**EXERCISE PROMPT**. Go from the first line below to the one with "Products (697, 21)" and print each line exactly.

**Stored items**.

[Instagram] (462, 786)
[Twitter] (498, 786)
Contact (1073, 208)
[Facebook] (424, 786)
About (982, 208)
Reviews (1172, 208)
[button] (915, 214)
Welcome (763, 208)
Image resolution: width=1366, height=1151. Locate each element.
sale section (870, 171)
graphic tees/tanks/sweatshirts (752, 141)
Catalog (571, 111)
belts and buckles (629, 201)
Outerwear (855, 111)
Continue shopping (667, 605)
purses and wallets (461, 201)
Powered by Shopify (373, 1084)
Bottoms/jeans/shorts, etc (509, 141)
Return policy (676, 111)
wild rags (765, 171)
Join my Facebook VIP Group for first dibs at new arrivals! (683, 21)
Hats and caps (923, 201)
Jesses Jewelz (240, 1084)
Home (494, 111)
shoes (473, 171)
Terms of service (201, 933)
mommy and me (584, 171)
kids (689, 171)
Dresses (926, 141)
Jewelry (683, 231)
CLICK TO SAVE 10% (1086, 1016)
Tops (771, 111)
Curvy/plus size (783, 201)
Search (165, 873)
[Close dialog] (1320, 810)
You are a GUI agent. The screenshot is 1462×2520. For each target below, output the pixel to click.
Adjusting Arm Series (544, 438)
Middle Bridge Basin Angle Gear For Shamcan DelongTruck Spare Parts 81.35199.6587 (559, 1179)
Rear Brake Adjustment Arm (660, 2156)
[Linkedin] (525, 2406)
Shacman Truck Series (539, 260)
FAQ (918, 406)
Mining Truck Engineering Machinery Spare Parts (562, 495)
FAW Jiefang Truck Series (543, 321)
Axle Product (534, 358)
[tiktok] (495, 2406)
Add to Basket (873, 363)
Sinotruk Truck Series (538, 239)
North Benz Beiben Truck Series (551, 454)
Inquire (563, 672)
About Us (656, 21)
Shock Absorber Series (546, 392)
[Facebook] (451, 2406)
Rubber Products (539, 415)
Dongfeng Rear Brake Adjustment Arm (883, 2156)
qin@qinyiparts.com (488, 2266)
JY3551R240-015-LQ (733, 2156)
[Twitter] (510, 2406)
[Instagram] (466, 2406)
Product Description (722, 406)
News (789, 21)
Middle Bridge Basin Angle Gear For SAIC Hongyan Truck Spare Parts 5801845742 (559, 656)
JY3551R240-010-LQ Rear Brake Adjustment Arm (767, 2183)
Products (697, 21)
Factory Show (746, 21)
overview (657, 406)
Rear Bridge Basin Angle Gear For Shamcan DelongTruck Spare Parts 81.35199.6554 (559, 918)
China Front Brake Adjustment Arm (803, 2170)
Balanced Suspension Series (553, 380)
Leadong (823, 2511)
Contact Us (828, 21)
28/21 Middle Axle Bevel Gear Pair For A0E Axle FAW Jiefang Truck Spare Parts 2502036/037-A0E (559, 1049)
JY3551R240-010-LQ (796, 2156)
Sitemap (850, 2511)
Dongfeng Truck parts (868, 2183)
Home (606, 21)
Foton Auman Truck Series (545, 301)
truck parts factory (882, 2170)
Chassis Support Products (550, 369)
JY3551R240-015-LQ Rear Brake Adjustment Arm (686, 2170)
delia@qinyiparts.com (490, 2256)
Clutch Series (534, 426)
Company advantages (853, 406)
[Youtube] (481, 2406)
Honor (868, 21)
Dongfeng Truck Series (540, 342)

**ANSWER TO THIS TASK**.
[Instagram] (462, 786)
[Twitter] (498, 786)
Contact (1073, 208)
[Facebook] (424, 786)
About (982, 208)
Reviews (1172, 208)
[button] (915, 214)
Welcome (763, 208)
Image resolution: width=1366, height=1151. Locate each element.
sale section (870, 171)
graphic tees/tanks/sweatshirts (752, 141)
Catalog (571, 111)
belts and buckles (629, 201)
Outerwear (855, 111)
Continue shopping (667, 605)
purses and wallets (461, 201)
Powered by Shopify (373, 1084)
Bottoms/jeans/shorts, etc (509, 141)
Return policy (676, 111)
wild rags (765, 171)
Join my Facebook VIP Group for first dibs at new arrivals! (683, 21)
Hats and caps (923, 201)
Jesses Jewelz (240, 1084)
Home (494, 111)
shoes (473, 171)
Terms of service (201, 933)
mommy and me (584, 171)
kids (689, 171)
Dresses (926, 141)
Jewelry (683, 231)
CLICK TO SAVE 10% (1086, 1016)
Tops (771, 111)
Curvy/plus size (783, 201)
Search (165, 873)
[Close dialog] (1320, 810)
You are a GUI agent. The screenshot is 1462×2520. For each target below, output the pixel to click.
Adjusting Arm Series (544, 438)
Middle Bridge Basin Angle Gear For Shamcan DelongTruck Spare Parts 81.35199.6587 (559, 1179)
Rear Brake Adjustment Arm (660, 2156)
[Linkedin] (525, 2406)
Shacman Truck Series (539, 260)
FAQ (918, 406)
Mining Truck Engineering Machinery Spare Parts (562, 495)
FAW Jiefang Truck Series (543, 321)
Axle Product (534, 358)
[tiktok] (495, 2406)
Add to Basket (873, 363)
Sinotruk Truck Series (538, 239)
North Benz Beiben Truck Series (551, 454)
Inquire (563, 672)
About Us (656, 21)
Shock Absorber Series (546, 392)
[Facebook] (451, 2406)
Rubber Products (539, 415)
Dongfeng Rear Brake Adjustment Arm (883, 2156)
qin@qinyiparts.com (488, 2266)
JY3551R240-015-LQ (733, 2156)
[Twitter] (510, 2406)
[Instagram] (466, 2406)
Product Description (722, 406)
News (789, 21)
Middle Bridge Basin Angle Gear For SAIC Hongyan Truck Spare Parts 5801845742 (559, 656)
JY3551R240-010-LQ Rear Brake Adjustment Arm (767, 2183)
Products (697, 21)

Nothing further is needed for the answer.